Clouds of Witness Ch 4 cont

It ain't the sort of thing one would drop without making a fuss about—I've lost him altogether.”

“It's all right—I've got him. He's tripped over a root.”

“Serve him glad,” said Lord Peter viciously, straightening his back.
One would think “serve him right” would be the phrase…

“I say, I don't think the human frame is very thoughtfully constructed for this sleuth-hound business.
The sleuth hound (from Old Norse 'slóð' - track or trail + 'hound') was a breed of dog. Broadly, it was a Scottish term for what in England was called the bloodhound, although it seems that there were slight differences between them. It was also referred to as a 'slough dog', (or 'slewe dogge'), and a 'slow hound', the first word probably representing a mispronuciation of 'slough' rather than a reference to the speed of the hound.

The sleuth hound first appears in poems about the Scottish patriots Robert the Bruce and William Wallace. These poems depict their heroes tracked by sleuth hounds. Bruce escapes by crossing water, and Wallace by killing one of his party, whom he suspects of treachery, and leaving the corpse to distract the hound. The poems are romances, not histories, but there is no implausibility about the use of sleuth hounds.
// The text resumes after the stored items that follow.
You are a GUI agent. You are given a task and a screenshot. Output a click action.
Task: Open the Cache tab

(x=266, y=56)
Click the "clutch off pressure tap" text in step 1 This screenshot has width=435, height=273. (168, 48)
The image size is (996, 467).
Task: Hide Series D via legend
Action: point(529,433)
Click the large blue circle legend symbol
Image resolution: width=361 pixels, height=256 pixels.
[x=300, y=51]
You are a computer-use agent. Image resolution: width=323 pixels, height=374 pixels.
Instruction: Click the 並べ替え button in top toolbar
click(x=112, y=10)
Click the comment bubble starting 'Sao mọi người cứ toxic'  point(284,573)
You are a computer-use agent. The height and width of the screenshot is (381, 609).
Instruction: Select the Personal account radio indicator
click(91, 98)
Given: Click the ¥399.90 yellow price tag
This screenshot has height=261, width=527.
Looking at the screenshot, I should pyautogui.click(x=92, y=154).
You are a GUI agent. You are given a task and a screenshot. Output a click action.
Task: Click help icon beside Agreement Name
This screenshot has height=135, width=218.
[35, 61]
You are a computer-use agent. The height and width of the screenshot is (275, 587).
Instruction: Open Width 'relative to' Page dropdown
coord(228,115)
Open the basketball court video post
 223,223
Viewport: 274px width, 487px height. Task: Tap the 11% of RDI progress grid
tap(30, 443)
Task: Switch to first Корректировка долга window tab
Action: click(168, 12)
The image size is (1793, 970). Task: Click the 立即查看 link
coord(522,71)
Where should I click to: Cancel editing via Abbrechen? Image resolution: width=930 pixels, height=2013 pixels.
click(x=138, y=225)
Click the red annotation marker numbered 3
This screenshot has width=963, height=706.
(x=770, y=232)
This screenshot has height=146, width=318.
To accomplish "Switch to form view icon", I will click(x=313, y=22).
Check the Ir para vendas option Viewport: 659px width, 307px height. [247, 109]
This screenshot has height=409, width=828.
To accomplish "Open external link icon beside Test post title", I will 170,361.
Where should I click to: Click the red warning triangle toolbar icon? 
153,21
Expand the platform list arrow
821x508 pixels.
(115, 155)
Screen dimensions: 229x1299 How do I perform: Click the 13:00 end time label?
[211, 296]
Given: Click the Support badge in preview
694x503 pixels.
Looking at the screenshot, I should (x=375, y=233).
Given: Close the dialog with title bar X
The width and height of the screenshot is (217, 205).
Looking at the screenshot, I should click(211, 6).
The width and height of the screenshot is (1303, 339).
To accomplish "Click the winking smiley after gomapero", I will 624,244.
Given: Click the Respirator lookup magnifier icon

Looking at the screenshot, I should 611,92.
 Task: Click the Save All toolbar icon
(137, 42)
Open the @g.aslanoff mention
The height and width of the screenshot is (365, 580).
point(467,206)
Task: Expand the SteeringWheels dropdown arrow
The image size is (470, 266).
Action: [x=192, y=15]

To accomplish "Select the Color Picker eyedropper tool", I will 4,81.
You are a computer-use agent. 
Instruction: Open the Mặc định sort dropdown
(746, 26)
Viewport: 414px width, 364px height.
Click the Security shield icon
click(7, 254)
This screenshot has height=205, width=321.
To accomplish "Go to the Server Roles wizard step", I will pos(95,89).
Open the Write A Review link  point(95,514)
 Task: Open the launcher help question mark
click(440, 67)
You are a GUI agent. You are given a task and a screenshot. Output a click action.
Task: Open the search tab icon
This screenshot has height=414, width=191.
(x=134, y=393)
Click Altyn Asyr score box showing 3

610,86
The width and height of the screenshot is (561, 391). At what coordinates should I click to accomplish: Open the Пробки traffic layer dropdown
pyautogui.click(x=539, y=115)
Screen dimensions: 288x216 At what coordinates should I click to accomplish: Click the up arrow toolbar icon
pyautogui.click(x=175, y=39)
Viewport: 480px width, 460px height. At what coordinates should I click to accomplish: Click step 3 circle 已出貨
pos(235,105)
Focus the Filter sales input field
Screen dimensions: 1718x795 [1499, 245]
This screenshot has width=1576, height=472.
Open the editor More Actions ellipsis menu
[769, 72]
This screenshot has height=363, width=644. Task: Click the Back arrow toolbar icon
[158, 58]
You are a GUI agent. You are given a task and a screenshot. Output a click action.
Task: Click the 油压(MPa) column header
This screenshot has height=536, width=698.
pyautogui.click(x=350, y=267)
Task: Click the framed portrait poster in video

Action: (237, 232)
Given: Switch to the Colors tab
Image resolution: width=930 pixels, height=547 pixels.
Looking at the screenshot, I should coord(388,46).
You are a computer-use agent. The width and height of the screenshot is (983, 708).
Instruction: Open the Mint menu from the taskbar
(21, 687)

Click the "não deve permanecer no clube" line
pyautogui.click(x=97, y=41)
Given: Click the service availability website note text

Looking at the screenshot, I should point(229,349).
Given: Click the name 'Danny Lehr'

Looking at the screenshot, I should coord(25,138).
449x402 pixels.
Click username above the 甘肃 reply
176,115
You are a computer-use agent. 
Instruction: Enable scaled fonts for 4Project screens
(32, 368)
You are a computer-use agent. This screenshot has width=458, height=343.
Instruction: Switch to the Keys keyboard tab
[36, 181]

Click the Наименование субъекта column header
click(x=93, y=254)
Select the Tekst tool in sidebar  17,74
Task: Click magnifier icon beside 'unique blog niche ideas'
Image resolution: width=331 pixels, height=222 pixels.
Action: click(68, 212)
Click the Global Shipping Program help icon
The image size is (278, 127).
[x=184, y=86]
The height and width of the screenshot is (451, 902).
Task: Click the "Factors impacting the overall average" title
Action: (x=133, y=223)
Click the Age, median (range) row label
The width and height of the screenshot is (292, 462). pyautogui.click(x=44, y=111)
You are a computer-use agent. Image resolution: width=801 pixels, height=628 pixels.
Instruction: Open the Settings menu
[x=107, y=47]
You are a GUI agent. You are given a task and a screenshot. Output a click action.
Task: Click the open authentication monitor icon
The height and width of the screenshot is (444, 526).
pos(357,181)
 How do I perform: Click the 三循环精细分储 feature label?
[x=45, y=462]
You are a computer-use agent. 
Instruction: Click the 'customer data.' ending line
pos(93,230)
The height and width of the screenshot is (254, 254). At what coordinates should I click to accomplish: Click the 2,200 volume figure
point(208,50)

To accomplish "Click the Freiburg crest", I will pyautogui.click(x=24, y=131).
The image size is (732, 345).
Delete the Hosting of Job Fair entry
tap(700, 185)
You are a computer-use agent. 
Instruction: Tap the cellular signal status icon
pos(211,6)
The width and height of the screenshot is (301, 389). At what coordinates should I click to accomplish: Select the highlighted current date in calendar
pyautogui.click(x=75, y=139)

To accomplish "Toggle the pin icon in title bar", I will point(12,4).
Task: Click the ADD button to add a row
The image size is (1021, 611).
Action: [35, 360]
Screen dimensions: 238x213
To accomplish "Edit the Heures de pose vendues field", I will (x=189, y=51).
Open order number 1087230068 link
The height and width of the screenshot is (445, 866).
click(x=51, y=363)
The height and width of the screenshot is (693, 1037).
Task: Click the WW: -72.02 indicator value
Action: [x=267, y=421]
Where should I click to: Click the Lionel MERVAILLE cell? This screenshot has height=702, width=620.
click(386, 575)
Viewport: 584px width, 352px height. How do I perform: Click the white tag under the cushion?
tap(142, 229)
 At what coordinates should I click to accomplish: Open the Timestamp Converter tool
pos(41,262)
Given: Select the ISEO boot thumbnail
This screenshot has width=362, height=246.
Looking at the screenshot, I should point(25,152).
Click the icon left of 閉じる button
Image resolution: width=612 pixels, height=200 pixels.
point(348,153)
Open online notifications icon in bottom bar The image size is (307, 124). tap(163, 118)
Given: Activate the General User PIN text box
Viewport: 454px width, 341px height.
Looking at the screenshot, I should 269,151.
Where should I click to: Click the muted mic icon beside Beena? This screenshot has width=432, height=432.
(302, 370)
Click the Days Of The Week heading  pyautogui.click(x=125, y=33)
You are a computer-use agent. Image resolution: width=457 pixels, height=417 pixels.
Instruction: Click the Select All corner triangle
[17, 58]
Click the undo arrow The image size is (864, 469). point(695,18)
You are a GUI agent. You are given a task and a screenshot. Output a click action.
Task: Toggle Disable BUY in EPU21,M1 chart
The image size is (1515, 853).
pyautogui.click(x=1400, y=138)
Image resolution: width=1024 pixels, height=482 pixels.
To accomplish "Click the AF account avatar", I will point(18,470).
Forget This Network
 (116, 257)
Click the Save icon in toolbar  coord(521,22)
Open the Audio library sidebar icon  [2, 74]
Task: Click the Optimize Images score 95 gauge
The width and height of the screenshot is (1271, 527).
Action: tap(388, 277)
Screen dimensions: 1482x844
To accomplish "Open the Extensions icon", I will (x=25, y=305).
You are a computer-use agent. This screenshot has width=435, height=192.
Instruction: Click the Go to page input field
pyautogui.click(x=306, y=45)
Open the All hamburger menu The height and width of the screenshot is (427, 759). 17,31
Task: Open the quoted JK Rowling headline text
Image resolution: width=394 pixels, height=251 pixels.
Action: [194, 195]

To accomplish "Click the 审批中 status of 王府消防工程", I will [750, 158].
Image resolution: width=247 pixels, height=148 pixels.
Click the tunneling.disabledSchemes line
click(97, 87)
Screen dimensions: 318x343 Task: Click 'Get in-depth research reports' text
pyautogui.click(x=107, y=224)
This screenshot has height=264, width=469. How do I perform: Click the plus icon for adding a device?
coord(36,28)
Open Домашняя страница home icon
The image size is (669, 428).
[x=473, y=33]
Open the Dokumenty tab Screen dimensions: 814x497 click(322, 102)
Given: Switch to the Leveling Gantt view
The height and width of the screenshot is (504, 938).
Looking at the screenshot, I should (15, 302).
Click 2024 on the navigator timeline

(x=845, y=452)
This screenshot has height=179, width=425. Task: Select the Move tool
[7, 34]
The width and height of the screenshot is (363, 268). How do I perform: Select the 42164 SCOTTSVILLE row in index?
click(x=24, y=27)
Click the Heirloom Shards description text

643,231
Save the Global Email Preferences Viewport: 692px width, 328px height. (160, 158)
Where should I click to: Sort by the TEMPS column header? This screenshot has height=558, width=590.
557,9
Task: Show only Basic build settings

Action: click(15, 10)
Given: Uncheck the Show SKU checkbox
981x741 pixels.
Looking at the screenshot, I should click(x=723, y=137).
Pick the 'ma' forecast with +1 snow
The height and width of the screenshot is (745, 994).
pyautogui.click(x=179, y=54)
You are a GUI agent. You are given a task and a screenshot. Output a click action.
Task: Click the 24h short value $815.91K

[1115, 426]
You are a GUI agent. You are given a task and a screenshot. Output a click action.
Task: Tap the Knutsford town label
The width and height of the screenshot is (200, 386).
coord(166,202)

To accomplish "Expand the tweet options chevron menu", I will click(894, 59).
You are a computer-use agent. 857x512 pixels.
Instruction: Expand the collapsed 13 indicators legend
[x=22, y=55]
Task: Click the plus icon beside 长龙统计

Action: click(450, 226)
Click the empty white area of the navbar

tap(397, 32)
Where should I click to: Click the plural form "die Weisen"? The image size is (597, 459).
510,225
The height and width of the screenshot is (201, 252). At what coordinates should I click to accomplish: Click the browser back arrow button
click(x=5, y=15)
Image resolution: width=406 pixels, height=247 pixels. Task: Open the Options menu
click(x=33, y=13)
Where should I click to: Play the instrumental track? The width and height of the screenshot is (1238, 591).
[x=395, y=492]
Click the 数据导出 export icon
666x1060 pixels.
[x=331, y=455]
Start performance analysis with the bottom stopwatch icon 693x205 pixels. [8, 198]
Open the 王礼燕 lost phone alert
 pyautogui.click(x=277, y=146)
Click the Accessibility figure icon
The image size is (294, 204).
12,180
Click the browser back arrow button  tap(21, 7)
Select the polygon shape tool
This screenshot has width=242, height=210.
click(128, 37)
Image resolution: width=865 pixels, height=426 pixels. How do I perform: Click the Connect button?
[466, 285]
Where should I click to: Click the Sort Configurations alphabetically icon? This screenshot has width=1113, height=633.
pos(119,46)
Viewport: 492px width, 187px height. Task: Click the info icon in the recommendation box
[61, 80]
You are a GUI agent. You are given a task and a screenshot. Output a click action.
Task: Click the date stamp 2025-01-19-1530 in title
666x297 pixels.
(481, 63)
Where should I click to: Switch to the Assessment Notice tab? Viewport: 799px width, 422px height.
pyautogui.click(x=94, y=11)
John Barbour, who wrote The Bruce, was born before his hero died, and the year in which the Bruce was supposedly pursued was 1307. Thus we can be sure that the inclusion of the sleuth hound in the story was no anachronism, hence that the dogs existed in Scotland as early as c.1300, and that their use as man-trailers was fully established.

If one could go on all-fours, or had eyes in one's knees, it would be a lot more practical.”

“There are many difficulties inherent in a teleological view of creation,” said Parker placidly. “Ah! here we are at the park palings.”
A teleology is any philosophical account which holds that final causes exist in nature, meaning that design and purpose analogous to that found in human actions are inherent also in the rest of nature. The word comes from the Greek τέλος, telos; root: τελε-, "end, purpose" (not to be confused with τῆλε, “at a distance, far from”). The adjective "teleological" has a broader usage, for example in discussions where particular ethical theories or types of computer programs are sometimes described as teleological because they involve aiming at goals.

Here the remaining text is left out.